Aber gut, so sind die Spielregeln. Um meinem Kind die Daseinsberechtigung in der Beamtenwelt zu gewährleisten muss ich unbedingt in dieses Register und der Weg dahin führt nur über eine aktuelle Geburtsurkunde mit Apostille. Meine alte, grüne, jakutische Urkunde will kein Beamter im Zivilstandsamt sehen.
Was also tun? Im Grunde ist es recht einfach: Buche ein Termin bei der russischen Botschaft, fülle alle möglichen Formulare aus, in russischer Sprache versteht sich, bezahle und warte. Aber wie so oft fängt es bereits bei der Terminsuche an. Einen Termin zu ergattern ist nämlich nicht so einfach. Zum einen gibt es scheinbar generell sehr viele Anfragen, dass es kaum freie Termine gibt, und zum anderen reduzieren die aktuellen „Corona-Auflagen“ die Anzahl der möglichen Termine auf ein Minimum. Aber easy, man setzt sich auf eine Warteliste und schaut jeden Morgen in dem Kalender der Botschaft nach ob es freie Termine gibt. Für die nächsten Wochen wurde es also zu einem Ritual, jeden Tag als Erstes die Warteliste der Botschaft aufrufen und mit Bedauern feststellen, dass es keine freien Termine gibt. Aber morgen ist ja ein neuer Tag.
Und eines Tages war es tatsächlich soweit, da war ein freier Slot, in 6 Wochen zwar, aber ich konnte einen Termin buchen! Jetzt schnell die Formulare ausfüllen, notwendige Dokumente kopieren, alle Eventualitäten abwägen, alles in einem Mäppchen bereitlegen und fleißig die Kalenderblättchen abreißen.
Russische Botschaft
Da war also der Tag gekommen, auf nach Bern zur russischen Botschaft. Um 9 Uhr hatte ich den Termin. Vorbildlich wie man ist kommt man etwa 15 Minuten früher dahin und wird auch prompt von einem freundlichen Security-Mitarbeiter in den vorgesehenen Raum begleitet. Dort heißt es dann warten, „ein Beamter der Botschaft wird sich bei Ihnen melden“. Man kommt in einen stickigen Raum, mit einem Tisch und zwei Stühlen. Links sind große bodentiefe Fenster mit verstaubten durchsichtigen Vorhängen, rechts eine Theke mit einem dickem Trennglas, hinter dem offenbar die Beamten sitzen sollen. Man sieht aber niemanden, nur ab und zu huscht eine junge Dame vorbei, die offensichtlich viel zu beschäftigt ist um dich nur eines Blickes zu würdigen. Um 9:30 wird die nächste Botschaft-Besucherin in den Raum manövriert, bis jetzt hat sich hinter dem Panzerglas niemand blicken lassen. An dieser Stelle möchte ich von den nächsten Stunden in der Botschaft nicht weiter berichten, nur eins, beim nächsten Mal nehme ich Essen mit.
Und jetzt?
Die Tortur der russischen Botschaft ist vorbei. Die Anträge sind gestellt. Jetzt heißt es warten. Warten auf die Geburtsurkunde, mit Apostille versteht sich. Wann es kommt, wissen wir nicht. Wenn ich alles richtig ausgefüllt habe, kann es bis zu 6 Monate dauern heißt es. Wenn ich so an meinen Botschaft-Tag denke finde ich 6 Monate stark untertrieben. Aber in der Welt der Bürokratie ist Zeit subjektiv. Für uns ist sie knapp und bindend, für sie unverfänglich – ein Gut, das unbegrenzt zur Verfügung steht. Papier ist bekanntlich geduldig – in diesem Zusammenhang bekommt es eine andere Bedeutung.

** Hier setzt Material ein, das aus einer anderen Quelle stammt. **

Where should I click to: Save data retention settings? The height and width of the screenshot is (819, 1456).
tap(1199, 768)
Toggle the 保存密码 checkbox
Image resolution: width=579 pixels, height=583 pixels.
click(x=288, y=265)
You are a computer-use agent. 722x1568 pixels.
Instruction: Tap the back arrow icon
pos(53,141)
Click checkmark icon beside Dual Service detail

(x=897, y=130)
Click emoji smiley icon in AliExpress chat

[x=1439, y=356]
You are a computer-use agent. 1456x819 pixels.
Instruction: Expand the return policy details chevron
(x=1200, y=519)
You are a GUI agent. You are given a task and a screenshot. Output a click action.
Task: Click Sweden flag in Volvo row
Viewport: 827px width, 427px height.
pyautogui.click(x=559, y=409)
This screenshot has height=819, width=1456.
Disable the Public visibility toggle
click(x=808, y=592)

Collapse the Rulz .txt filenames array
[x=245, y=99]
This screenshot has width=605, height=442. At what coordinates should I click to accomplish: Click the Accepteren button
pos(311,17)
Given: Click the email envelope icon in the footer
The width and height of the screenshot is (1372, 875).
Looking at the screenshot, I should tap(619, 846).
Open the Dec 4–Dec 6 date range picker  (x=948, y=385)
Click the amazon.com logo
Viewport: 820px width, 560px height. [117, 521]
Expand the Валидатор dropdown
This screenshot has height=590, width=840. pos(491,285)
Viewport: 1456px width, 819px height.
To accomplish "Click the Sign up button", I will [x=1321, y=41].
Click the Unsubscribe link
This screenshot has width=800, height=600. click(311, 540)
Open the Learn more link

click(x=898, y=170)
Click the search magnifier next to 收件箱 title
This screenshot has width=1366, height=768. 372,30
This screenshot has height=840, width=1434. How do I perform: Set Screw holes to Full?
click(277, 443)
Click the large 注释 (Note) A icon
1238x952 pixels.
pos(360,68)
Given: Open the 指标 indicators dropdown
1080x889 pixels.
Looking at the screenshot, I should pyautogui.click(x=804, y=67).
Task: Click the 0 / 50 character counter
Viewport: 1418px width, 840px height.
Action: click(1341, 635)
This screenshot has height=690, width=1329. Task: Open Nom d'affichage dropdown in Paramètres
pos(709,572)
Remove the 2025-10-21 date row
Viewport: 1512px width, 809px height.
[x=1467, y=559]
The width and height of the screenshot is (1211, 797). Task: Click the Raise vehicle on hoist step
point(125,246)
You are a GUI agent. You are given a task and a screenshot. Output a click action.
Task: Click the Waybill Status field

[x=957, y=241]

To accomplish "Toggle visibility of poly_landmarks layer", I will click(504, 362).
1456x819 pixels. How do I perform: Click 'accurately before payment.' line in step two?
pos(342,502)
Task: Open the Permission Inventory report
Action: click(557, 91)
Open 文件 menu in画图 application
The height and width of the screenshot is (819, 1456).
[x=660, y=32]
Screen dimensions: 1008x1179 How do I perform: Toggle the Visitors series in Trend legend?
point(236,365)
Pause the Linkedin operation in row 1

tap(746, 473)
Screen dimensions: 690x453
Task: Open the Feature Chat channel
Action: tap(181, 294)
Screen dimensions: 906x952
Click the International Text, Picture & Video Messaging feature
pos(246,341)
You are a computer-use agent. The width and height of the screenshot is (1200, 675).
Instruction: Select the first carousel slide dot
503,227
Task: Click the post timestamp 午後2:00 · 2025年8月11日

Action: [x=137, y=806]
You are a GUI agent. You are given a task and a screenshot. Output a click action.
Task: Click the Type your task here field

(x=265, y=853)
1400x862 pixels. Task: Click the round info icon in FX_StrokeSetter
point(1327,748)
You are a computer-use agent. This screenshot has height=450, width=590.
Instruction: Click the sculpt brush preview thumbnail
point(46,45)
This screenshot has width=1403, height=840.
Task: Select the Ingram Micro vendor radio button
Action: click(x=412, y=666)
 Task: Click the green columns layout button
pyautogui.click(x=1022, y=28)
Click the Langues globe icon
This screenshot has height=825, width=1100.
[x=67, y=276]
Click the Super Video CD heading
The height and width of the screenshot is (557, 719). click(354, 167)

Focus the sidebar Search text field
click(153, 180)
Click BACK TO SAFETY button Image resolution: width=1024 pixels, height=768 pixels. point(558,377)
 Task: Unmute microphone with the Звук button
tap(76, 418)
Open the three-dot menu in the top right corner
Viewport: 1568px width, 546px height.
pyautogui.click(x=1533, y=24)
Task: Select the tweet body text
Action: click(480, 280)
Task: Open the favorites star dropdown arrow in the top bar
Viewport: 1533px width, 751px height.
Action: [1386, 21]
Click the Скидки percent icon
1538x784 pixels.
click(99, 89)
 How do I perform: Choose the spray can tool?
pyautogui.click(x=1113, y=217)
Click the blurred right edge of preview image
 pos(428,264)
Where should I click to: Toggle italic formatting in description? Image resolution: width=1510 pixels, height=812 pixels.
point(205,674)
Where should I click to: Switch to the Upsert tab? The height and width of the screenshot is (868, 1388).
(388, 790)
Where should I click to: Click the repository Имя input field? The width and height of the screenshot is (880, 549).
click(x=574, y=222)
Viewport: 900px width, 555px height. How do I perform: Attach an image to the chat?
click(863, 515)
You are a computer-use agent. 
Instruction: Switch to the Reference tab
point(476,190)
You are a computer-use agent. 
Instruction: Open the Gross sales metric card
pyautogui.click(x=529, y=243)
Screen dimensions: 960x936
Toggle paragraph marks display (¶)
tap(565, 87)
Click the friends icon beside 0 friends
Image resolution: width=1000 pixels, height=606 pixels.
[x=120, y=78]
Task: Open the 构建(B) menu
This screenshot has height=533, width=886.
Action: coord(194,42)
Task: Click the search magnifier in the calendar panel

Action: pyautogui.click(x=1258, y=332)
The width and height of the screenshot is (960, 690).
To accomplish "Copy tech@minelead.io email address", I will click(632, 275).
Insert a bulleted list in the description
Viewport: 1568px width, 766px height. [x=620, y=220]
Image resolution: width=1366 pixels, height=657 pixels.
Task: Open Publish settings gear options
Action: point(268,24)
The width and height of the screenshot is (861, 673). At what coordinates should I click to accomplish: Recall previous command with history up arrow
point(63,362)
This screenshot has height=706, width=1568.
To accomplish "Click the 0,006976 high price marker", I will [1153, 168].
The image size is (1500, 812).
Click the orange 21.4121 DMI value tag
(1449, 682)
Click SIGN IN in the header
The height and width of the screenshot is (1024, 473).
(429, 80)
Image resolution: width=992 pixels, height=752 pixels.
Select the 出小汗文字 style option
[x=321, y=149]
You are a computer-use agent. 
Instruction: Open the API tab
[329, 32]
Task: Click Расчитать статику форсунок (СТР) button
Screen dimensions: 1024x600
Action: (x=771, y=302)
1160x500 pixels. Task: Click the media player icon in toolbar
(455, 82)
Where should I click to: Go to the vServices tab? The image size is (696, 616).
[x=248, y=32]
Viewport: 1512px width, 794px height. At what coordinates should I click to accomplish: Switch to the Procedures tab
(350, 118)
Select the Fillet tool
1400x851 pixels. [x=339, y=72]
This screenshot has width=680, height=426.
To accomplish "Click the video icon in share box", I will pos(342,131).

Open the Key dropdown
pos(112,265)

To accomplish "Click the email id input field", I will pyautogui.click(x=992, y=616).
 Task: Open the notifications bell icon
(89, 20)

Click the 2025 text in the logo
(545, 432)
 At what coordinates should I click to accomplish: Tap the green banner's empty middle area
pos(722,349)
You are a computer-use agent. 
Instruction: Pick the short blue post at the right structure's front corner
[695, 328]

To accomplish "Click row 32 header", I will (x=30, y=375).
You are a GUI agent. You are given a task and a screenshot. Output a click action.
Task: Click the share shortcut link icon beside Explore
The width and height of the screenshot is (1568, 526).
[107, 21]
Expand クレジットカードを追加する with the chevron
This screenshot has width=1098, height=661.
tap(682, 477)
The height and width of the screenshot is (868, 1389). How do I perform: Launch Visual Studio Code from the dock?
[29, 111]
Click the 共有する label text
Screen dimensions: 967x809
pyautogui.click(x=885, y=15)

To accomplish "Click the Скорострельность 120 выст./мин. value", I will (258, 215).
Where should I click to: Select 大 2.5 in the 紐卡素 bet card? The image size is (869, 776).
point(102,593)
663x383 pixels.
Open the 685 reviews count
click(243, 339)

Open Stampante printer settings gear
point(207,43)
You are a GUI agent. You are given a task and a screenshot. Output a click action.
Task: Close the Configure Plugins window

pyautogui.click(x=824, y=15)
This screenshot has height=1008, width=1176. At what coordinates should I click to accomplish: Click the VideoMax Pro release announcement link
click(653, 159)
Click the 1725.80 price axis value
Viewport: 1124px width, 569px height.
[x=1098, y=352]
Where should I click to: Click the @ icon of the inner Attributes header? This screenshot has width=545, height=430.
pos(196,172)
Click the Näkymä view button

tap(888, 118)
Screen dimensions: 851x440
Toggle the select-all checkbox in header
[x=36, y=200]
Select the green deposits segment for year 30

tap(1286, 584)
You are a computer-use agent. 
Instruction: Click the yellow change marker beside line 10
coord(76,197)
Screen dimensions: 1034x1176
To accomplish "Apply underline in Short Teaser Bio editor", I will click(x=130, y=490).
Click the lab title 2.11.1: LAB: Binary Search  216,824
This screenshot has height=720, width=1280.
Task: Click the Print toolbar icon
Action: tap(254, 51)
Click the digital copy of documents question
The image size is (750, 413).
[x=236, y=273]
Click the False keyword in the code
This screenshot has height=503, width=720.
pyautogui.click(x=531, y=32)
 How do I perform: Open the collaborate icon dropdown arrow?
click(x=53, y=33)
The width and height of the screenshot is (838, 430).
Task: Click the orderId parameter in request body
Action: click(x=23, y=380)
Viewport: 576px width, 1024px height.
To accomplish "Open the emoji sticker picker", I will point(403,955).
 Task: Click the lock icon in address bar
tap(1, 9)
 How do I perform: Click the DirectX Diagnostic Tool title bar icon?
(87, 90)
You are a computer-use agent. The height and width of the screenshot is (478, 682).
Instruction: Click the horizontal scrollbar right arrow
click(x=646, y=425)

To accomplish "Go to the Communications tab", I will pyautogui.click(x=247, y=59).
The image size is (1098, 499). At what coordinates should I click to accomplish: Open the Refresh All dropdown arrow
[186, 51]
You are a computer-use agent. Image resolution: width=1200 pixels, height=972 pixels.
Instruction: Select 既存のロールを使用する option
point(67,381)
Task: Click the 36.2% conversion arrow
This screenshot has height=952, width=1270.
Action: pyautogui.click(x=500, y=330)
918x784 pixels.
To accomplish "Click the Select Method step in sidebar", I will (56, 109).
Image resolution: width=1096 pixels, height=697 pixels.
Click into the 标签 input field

In dieser Zeit bleibt unser Kind also ohne Geburtsurkunde. Ist es schlimm? Im Grunde nein. Wir können zur Zeit keinen Ausweis beantragen, bei der Krankenkasse und unseren Arbeitgebern müssen wir erklären warum es keine Geburtsurkunde gibt. Ohne Ausweis dürfen wir theoretisch nicht aus der Schweiz ausreisen, den Spaß einer möglichen Grenzkontrolle möchte ich mir ehrlich gesagt ersparen. Welche weiteren Konsequenzen es für uns hat wissen wir aktuell auch nicht. Wer weiß was die Behörden für uns so bereithalten. Vielleicht gibt es ja ein Strafe für die Eltern, wenn das Kind nicht rechtzeitig registriert wird, wie es in der UNO-Kinderrechtskonvention verlangt wird.
Und warum das alles? Weil die Geburtsurkunde, die ich habe, nicht aktuell genug ist. Entschuldigt dass ich nun auf die 40 zugehe und meine Geburtsurkunde nicht aktuell halte. Ich kann verstehen, dass Gesetze eine Aufnahme in dem Personenstandsregister regeln und dass sie gegen einen möglichen Missbrauch schützen sollen. Aber wenn man originale Papiere besitzt und diese seit Jahren überall akzeptiert wurden, ist es für mich nicht verständlich warum in diesem Fall ihre Gültigkeit angezweifelt wird. Es scheint wie ein bürokratischer Grundsatz, der mit einem „so ist nun mal das eidgenössische Gesetz“ einfach abgewunken wird und dem Beamten am Ende die Hände gebunden sind. Und es kostet nicht einfach nur unnötig Zeit und Geld – Apostillen, frische Geburtsurkunden, Übersetzungen sind nicht umsonst – sondern auch Nerven.
Für mich klingt das alles nach einer Daseinsbegründung für die Bürokratie nur der Bürokratie wegen.